Zuckerfabrik:

Nach mir die Stinkflut!

Anklam versinkt im Fäulnis-Mief aus der Zuckerfabrik – und was macht Fabrikchef Sauer? Fährt einfach in den Urlaub! Seine Mitarbeiter dürfen nichts sagen, die Behörden wissen auch nicht so recht, was sie dagegen machen können und die Stadtpolitiker sind geteilter Meinung. Die Stinkwolke erreicht währenddessen immer mehr Anklamer Nasen.

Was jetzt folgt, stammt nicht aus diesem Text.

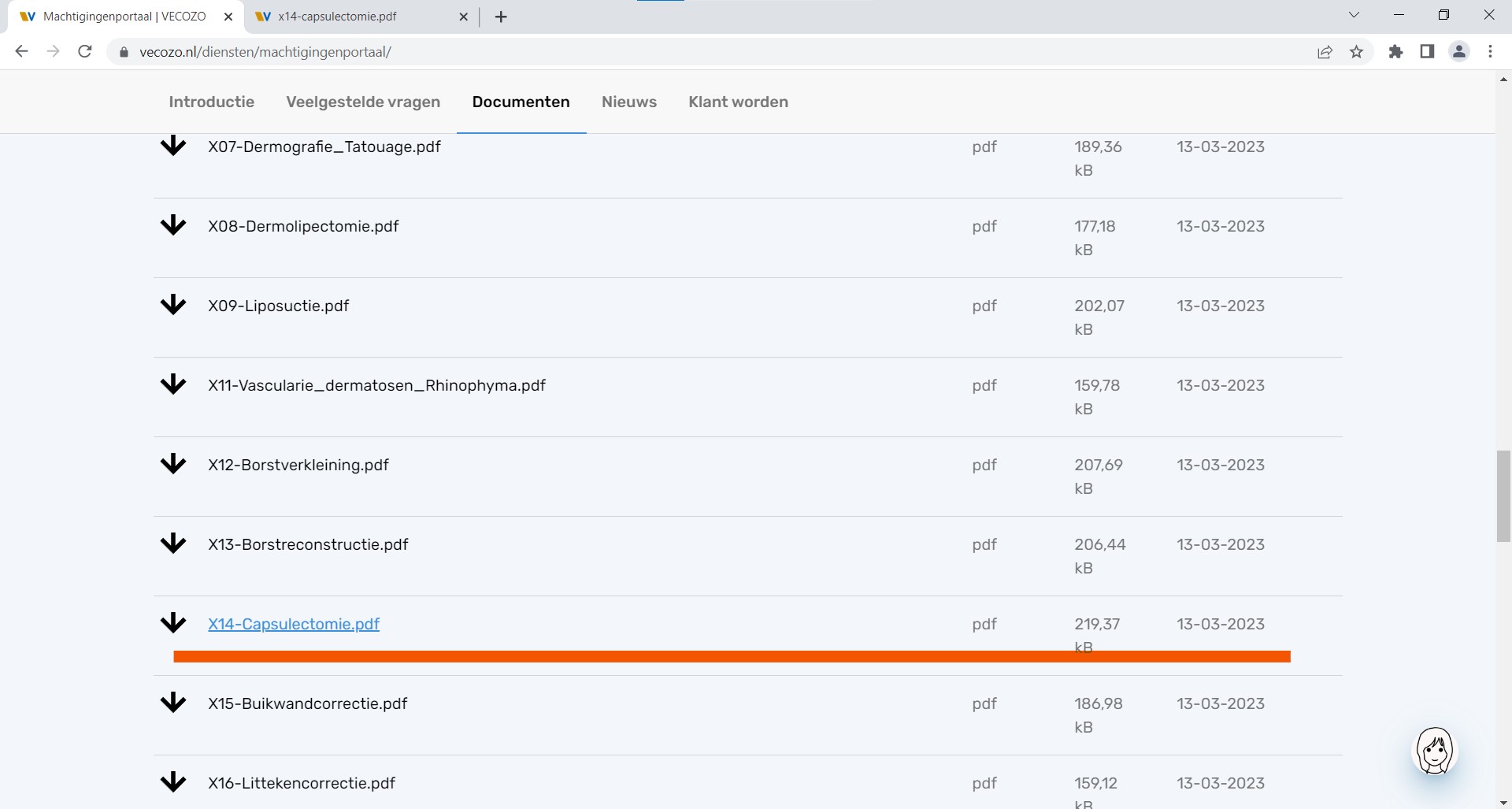
Task: Open the X14-Capsulectomie.pdf link
Action: click(294, 625)
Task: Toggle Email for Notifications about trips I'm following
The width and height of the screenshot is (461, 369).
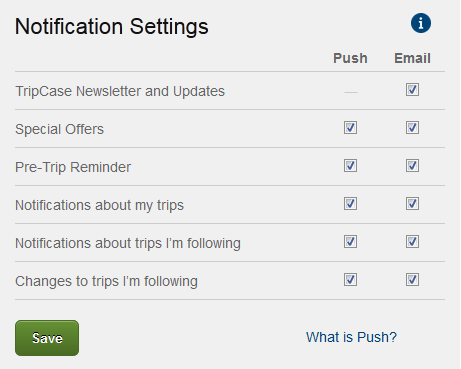Action: click(x=412, y=242)
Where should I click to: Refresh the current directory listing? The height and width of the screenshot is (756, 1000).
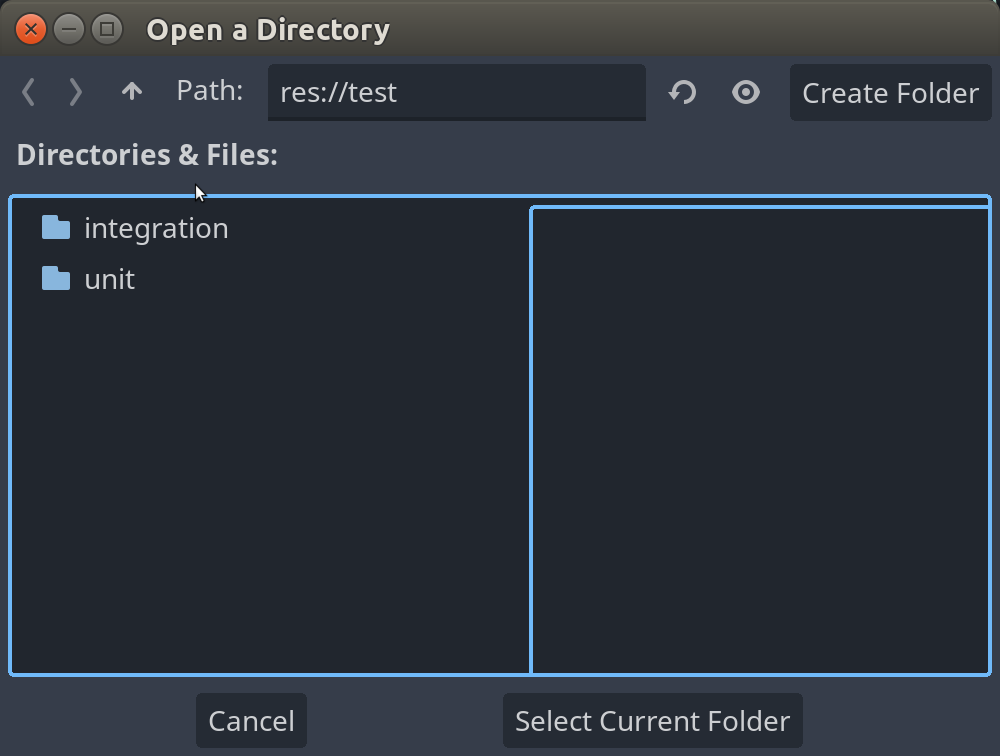click(x=682, y=92)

Fabrikchef Michael Sauer (m) macht Urlaub
G. Kords / Archiv Fabrikchef Michael Sauer (m) macht derzeit Urlaub.

Der Bürgermeister bleibt neutral, einige Stadtvertreter sind sauer oder zumindest enttäuscht. Der üble Geruch vergorener Rübenschnitzel ist jetzt auch in der Politik angekommen. Doch was können Stadtvertreter oder Stadtverwaltung für geplagte Bürger tun?

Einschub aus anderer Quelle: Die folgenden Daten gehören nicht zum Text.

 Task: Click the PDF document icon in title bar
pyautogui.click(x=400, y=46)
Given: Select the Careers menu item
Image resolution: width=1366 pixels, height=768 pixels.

„Wir haben leider kaum Einflussmöglichkeiten – hier ist das Umweltamt gefordert, damit die Vorschriften eingehalten werden“, sagt CDU-Stadtvertreter Marco Schulz. Die Stadtvertretung hat zwar zugestimmt, dass die Anklamer Zuckerfabrik das Gelände am Lilienthalring für das Rübenschnitzellager nutzt, doch da war von Geruchsbelästigungen nicht die Rede. Die sind jetzt aber unter anderem im nahen Wohngebiet Gneveziner Damm übelriechende Tatsache: „Der Geruch ist eklig und eine Zumutung – die Leute, die dort wohnen, tun mir leid“, sagt Marco Schulz. Der CDU-Mann ist enttäuscht, dass sich die Zuckerfabrik auf Fragen nach Ursachen und Gegenmaßnahmen bisher zurückgehalten hat. „Ich hätte mir gewünscht, dass die Betriebsleitung offen sagt, womit das zusammenhängt. Wenn es Probleme gibt, muss man mit offenen Karten spielen“, meint er. Das sieht Stadtvertreterin Monika Zeretzke (Linke) ähnlich: „Schade, dass sich die Zuckerfabrik bedeckt hält – selbst wenn der Chef in Urlaub ist, muss das Leben doch weitergehen“, sagt die Fraktionsvorsitzende.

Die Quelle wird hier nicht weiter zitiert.